[What needs to be done] Please copy every one of the items below word for word, leaving out the pictures.

[Supplied data]
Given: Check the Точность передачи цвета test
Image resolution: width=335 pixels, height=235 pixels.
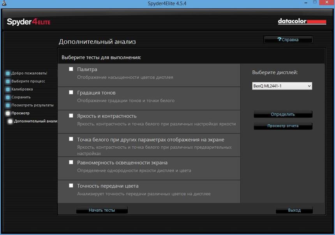Looking at the screenshot, I should [71, 185].
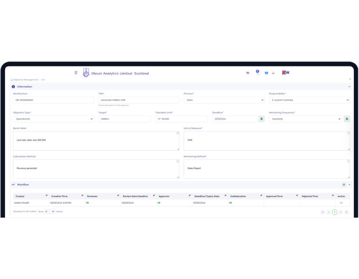
Task: Click the US flag language icon
Action: pos(248,73)
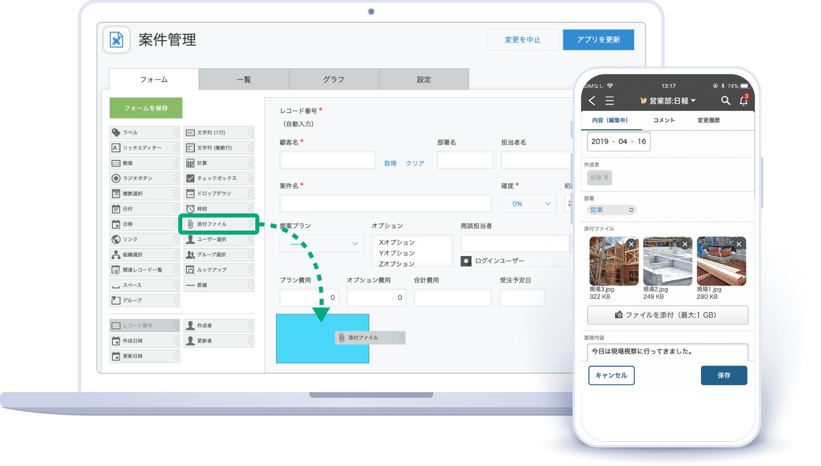Select the 添付ファイル field in the palette
This screenshot has width=821, height=466.
[x=218, y=224]
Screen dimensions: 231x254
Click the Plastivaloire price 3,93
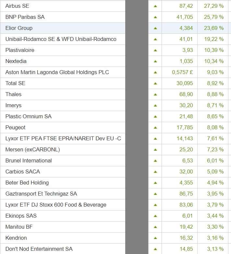pos(186,50)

[Complete answer]
Given: Check the Точность передачи цвета test
Image resolution: width=335 pixels, height=235 pixels.
Looking at the screenshot, I should [71, 185].
Task: Click the US flag language icon
Action: pos(248,73)
Select the 添付ファイル field in the palette
This screenshot has width=821, height=466.
[x=218, y=224]
Screen dimensions: 231x254
Click the Plastivaloire price 3,93
pos(186,50)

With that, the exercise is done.